_Source material_.
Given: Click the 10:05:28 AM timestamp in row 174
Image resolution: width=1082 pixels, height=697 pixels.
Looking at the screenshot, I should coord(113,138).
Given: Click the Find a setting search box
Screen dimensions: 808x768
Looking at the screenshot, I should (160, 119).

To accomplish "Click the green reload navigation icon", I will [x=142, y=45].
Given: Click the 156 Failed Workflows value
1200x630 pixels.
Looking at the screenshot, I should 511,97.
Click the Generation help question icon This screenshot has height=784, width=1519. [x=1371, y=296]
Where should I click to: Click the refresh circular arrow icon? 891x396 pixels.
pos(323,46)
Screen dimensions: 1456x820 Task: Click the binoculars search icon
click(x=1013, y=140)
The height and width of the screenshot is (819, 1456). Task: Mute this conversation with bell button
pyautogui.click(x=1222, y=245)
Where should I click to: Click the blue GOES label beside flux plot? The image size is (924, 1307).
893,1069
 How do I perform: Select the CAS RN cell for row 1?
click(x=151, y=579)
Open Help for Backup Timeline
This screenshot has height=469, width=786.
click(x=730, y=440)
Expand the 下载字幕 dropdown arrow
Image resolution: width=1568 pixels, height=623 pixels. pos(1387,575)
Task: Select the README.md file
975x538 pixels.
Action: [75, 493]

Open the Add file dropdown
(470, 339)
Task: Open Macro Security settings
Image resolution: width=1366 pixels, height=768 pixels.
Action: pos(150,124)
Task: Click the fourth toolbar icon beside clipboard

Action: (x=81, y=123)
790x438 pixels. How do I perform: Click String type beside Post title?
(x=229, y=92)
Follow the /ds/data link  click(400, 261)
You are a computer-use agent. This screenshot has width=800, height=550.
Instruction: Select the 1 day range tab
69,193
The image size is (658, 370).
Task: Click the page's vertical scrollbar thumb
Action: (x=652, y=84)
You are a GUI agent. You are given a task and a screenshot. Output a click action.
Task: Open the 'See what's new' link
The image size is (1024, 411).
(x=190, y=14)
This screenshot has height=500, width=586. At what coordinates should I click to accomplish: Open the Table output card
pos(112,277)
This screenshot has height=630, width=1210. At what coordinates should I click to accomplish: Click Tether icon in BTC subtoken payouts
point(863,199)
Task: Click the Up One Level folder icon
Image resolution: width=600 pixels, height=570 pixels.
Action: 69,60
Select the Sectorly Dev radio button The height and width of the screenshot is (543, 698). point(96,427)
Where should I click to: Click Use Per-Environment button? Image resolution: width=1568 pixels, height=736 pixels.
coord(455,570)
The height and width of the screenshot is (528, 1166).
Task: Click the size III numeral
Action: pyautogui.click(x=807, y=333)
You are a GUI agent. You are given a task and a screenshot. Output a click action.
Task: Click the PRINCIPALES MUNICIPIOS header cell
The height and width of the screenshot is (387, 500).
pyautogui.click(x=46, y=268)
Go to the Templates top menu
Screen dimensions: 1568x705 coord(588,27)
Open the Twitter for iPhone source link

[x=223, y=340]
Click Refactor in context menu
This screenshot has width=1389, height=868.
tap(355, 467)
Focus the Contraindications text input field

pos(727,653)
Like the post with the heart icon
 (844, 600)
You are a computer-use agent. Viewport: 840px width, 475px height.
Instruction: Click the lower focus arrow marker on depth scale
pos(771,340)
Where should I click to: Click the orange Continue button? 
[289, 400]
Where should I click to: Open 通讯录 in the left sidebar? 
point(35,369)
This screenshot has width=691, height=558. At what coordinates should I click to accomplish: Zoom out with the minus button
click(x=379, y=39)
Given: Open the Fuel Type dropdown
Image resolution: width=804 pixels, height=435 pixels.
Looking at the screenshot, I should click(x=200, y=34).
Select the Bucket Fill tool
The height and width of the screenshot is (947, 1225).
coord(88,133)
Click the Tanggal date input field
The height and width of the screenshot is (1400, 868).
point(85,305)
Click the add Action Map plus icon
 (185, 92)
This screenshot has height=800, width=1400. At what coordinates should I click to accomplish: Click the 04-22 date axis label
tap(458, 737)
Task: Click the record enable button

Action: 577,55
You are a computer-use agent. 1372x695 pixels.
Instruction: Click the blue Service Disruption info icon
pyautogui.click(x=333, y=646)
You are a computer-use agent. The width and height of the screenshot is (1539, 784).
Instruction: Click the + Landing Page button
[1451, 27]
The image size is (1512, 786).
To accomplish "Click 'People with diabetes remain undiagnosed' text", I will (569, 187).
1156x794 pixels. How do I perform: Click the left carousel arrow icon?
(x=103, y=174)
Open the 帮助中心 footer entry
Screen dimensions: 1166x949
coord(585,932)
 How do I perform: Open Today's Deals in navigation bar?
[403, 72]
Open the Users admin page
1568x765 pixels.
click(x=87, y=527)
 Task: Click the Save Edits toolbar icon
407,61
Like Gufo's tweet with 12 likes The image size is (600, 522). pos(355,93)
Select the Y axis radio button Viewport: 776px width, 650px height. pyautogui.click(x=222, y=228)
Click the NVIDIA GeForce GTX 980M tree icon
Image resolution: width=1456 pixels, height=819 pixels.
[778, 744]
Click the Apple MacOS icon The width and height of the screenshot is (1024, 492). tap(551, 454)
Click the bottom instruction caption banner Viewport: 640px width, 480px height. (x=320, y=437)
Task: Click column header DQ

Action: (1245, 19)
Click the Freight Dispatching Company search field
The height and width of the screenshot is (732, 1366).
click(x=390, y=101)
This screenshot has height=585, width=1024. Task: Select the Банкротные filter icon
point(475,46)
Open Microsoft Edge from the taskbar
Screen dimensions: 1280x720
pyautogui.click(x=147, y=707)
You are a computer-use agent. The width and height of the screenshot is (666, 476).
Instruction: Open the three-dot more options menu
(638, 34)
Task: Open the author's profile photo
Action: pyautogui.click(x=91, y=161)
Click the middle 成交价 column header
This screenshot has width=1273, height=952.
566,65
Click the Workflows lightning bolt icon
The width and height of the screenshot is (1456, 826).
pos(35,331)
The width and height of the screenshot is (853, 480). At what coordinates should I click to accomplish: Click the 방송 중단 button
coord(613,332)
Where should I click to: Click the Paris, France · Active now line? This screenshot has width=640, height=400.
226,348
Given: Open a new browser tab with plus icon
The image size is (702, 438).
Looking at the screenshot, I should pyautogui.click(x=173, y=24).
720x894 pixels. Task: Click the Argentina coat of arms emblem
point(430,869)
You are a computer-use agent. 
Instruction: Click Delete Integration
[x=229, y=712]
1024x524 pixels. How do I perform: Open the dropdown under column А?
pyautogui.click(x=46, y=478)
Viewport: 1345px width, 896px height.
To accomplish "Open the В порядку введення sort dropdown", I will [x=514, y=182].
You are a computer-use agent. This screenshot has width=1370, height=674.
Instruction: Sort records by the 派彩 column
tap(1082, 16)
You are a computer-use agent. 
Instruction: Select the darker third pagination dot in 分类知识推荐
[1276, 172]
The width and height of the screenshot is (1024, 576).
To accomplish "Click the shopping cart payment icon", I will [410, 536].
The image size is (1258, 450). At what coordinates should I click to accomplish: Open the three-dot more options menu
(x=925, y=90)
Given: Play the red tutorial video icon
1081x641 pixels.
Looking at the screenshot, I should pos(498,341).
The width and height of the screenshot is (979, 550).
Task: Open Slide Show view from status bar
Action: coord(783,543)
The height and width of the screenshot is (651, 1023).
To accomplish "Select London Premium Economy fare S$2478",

_Aim_.
Revise all of the records above, changing each "computer-use agent" to "desktop automation agent" and leaving every other part of the lines unchanged.

_Answer for this exercise_.
Given: Click the 10:05:28 AM timestamp in row 174
Image resolution: width=1082 pixels, height=697 pixels.
Looking at the screenshot, I should coord(113,138).
Given: Click the Find a setting search box
Screen dimensions: 808x768
Looking at the screenshot, I should (160, 119).

To accomplish "Click the green reload navigation icon", I will [x=142, y=45].
Given: Click the 156 Failed Workflows value
1200x630 pixels.
Looking at the screenshot, I should 511,97.
Click the Generation help question icon This screenshot has height=784, width=1519. [x=1371, y=296]
Where should I click to: Click the refresh circular arrow icon? 891x396 pixels.
pos(323,46)
Screen dimensions: 1456x820 Task: Click the binoculars search icon
click(x=1013, y=140)
The height and width of the screenshot is (819, 1456). Task: Mute this conversation with bell button
pyautogui.click(x=1222, y=245)
Where should I click to: Click the blue GOES label beside flux plot? The image size is (924, 1307).
893,1069
 How do I perform: Select the CAS RN cell for row 1?
click(x=151, y=579)
Open Help for Backup Timeline
This screenshot has height=469, width=786.
click(x=730, y=440)
Expand the 下载字幕 dropdown arrow
Image resolution: width=1568 pixels, height=623 pixels. pos(1387,575)
Task: Select the README.md file
975x538 pixels.
Action: [75, 493]

Open the Add file dropdown
(470, 339)
Task: Open Macro Security settings
Image resolution: width=1366 pixels, height=768 pixels.
Action: pos(150,124)
Task: Click the fourth toolbar icon beside clipboard

Action: (x=81, y=123)
790x438 pixels. How do I perform: Click String type beside Post title?
(x=229, y=92)
Follow the /ds/data link  click(400, 261)
You are a desktop automation agent. This screenshot has width=800, height=550.
Instruction: Select the 1 day range tab
69,193
The image size is (658, 370).
Task: Click the page's vertical scrollbar thumb
Action: (x=652, y=84)
You are a GUI agent. You are given a task and a screenshot. Output a click action.
Task: Open the 'See what's new' link
The image size is (1024, 411).
(x=190, y=14)
This screenshot has height=500, width=586. At what coordinates should I click to accomplish: Open the Table output card
pos(112,277)
This screenshot has height=630, width=1210. At what coordinates should I click to accomplish: Click Tether icon in BTC subtoken payouts
point(863,199)
Task: Click the Up One Level folder icon
Image resolution: width=600 pixels, height=570 pixels.
Action: 69,60
Select the Sectorly Dev radio button The height and width of the screenshot is (543, 698). point(96,427)
Where should I click to: Click Use Per-Environment button? Image resolution: width=1568 pixels, height=736 pixels.
coord(455,570)
The height and width of the screenshot is (528, 1166).
Task: Click the size III numeral
Action: pyautogui.click(x=807, y=333)
You are a GUI agent. You are given a task and a screenshot. Output a click action.
Task: Click the PRINCIPALES MUNICIPIOS header cell
The height and width of the screenshot is (387, 500).
pyautogui.click(x=46, y=268)
Go to the Templates top menu
Screen dimensions: 1568x705 coord(588,27)
Open the Twitter for iPhone source link

[x=223, y=340]
Click Refactor in context menu
This screenshot has width=1389, height=868.
tap(355, 467)
Focus the Contraindications text input field

pos(727,653)
Like the post with the heart icon
 (844, 600)
You are a desktop automation agent. Viewport: 840px width, 475px height.
Instruction: Click the lower focus arrow marker on depth scale
pos(771,340)
Where should I click to: Click the orange Continue button? 
[289, 400]
Where should I click to: Open 通讯录 in the left sidebar? 
point(35,369)
This screenshot has width=691, height=558. At what coordinates should I click to accomplish: Zoom out with the minus button
click(x=379, y=39)
Given: Open the Fuel Type dropdown
Image resolution: width=804 pixels, height=435 pixels.
Looking at the screenshot, I should click(x=200, y=34).
Select the Bucket Fill tool
The height and width of the screenshot is (947, 1225).
coord(88,133)
Click the Tanggal date input field
The height and width of the screenshot is (1400, 868).
point(85,305)
Click the add Action Map plus icon
 (185, 92)
This screenshot has height=800, width=1400. At what coordinates should I click to accomplish: Click the 04-22 date axis label
tap(458, 737)
Task: Click the record enable button

Action: 577,55
You are a desktop automation agent. 1372x695 pixels.
Instruction: Click the blue Service Disruption info icon
pyautogui.click(x=333, y=646)
You are a desktop automation agent. The width and height of the screenshot is (1539, 784).
Instruction: Click the + Landing Page button
[1451, 27]
The image size is (1512, 786).
To accomplish "Click 'People with diabetes remain undiagnosed' text", I will (569, 187).
1156x794 pixels. How do I perform: Click the left carousel arrow icon?
(x=103, y=174)
Open the 帮助中心 footer entry
Screen dimensions: 1166x949
coord(585,932)
 How do I perform: Open Today's Deals in navigation bar?
[403, 72]
Open the Users admin page
1568x765 pixels.
click(x=87, y=527)
 Task: Click the Save Edits toolbar icon
407,61
Like Gufo's tweet with 12 likes The image size is (600, 522). pos(355,93)
Select the Y axis radio button Viewport: 776px width, 650px height. pyautogui.click(x=222, y=228)
Click the NVIDIA GeForce GTX 980M tree icon
Image resolution: width=1456 pixels, height=819 pixels.
[778, 744]
Click the Apple MacOS icon The width and height of the screenshot is (1024, 492). tap(551, 454)
Click the bottom instruction caption banner Viewport: 640px width, 480px height. (x=320, y=437)
Task: Click column header DQ

Action: (1245, 19)
Click the Freight Dispatching Company search field
The height and width of the screenshot is (732, 1366).
click(x=390, y=101)
This screenshot has height=585, width=1024. Task: Select the Банкротные filter icon
point(475,46)
Open Microsoft Edge from the taskbar
Screen dimensions: 1280x720
pyautogui.click(x=147, y=707)
You are a desktop automation agent. The width and height of the screenshot is (666, 476).
Instruction: Open the three-dot more options menu
(638, 34)
Task: Open the author's profile photo
Action: pyautogui.click(x=91, y=161)
Click the middle 成交价 column header
This screenshot has width=1273, height=952.
566,65
Click the Workflows lightning bolt icon
The width and height of the screenshot is (1456, 826).
pos(35,331)
The width and height of the screenshot is (853, 480). At what coordinates should I click to accomplish: Click the 방송 중단 button
coord(613,332)
Where should I click to: Click the Paris, France · Active now line? This screenshot has width=640, height=400.
226,348
Given: Open a new browser tab with plus icon
The image size is (702, 438).
Looking at the screenshot, I should pyautogui.click(x=173, y=24).
720x894 pixels. Task: Click the Argentina coat of arms emblem
point(430,869)
You are a desktop automation agent. 
Instruction: Click Delete Integration
[x=229, y=712]
1024x524 pixels. How do I perform: Open the dropdown under column А?
pyautogui.click(x=46, y=478)
Viewport: 1345px width, 896px height.
To accomplish "Open the В порядку введення sort dropdown", I will [x=514, y=182].
You are a desktop automation agent. This screenshot has width=1370, height=674.
Instruction: Sort records by the 派彩 column
tap(1082, 16)
You are a desktop automation agent. 
Instruction: Select the darker third pagination dot in 分类知识推荐
[1276, 172]
The width and height of the screenshot is (1024, 576).
To accomplish "Click the shopping cart payment icon", I will [410, 536].
The image size is (1258, 450). At what coordinates should I click to accomplish: Open the three-dot more options menu
(x=925, y=90)
Given: Play the red tutorial video icon
1081x641 pixels.
Looking at the screenshot, I should pos(498,341).
The width and height of the screenshot is (979, 550).
Task: Open Slide Show view from status bar
Action: coord(783,543)
The height and width of the screenshot is (651, 1023).
To accomplish "Select London Premium Economy fare S$2478",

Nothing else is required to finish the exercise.